Immune Pathogenesis of Asymptomatic Chlamydia trachomatis Infections in the Female Genital Tract

Division of Immunology and Infectious Diseases, Department of Obstetrics and Gynecology, Cornell University Medical College, 515 East 71 Street, 10021, New York, USA

Received 8 June 1995; Accepted 14 September 1995

Copyright © 1995 Hindawi Publishing Corporation. This is an open access article distributed under the Creative Commons Attribution License, which permits unrestricted use, distribution, and reproduction in any medium, provided the original work is properly cited.

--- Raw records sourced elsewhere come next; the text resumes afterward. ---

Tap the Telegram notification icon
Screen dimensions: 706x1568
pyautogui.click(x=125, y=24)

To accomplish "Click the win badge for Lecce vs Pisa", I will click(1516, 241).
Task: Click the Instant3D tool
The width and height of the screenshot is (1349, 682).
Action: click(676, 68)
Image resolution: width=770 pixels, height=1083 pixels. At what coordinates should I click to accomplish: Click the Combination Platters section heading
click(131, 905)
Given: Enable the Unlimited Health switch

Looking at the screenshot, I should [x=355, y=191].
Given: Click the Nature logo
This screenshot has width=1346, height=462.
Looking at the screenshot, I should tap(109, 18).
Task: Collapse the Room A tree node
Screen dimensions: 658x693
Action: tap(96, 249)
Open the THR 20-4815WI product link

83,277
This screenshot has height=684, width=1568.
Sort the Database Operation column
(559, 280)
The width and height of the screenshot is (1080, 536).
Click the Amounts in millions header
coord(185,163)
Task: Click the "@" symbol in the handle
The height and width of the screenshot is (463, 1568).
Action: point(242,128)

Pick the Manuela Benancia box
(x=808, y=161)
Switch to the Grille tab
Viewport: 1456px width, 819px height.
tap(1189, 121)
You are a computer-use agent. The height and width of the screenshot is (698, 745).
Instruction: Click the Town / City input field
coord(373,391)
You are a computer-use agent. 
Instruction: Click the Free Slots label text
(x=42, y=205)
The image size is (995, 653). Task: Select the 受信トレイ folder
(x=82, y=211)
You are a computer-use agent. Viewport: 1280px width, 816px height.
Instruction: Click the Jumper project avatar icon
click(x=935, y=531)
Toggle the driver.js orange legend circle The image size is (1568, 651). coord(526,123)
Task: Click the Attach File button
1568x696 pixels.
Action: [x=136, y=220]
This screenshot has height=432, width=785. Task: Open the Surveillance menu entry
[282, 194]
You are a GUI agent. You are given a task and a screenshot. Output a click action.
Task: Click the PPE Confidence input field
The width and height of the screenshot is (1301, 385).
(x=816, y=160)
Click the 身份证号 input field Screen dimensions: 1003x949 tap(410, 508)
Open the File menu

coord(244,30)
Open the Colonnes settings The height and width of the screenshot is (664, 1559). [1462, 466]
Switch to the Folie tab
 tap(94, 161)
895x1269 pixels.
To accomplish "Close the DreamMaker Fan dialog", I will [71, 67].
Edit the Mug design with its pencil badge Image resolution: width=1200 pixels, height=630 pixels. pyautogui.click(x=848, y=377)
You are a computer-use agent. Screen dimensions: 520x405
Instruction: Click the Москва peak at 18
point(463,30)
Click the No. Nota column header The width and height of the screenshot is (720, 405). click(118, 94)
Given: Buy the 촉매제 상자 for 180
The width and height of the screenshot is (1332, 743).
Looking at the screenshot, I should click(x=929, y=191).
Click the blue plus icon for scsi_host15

Chlamydia trachomatis (CT) infections of the female genital tract, although frequently asymptomatic, are a major cause of fallopian-tube occlusion and infertility. Early stage pregnancy loss may also be due to an unsuspected and undetected CT infection. In vitro and in vivo studies have demonstrated that this organism can persist in the female genital tract in a form undetectable by culture. The mechanism of tubal damage as well as the rejection of an embryo may involve an initial immune sensitization to the CT 60 kD heat shock protein (HSP), followed by a reactivation of HSP-sensitized lymphocytes in response to the human HSP and the subsequent release of inflammatory cytokines. The periodic induction of human HSP expression by various microorganisms or by noninfectious mechanisms in the fallopian tubes of women sensitized to the CT HSP may eventually result in tubal scarring and occlusion. Similarly, an immune response to human HSP expression during the early stages of pregnancy may interfere with the immune regulatory mechanisms required for the maintenance of a semiallogeneic embryo.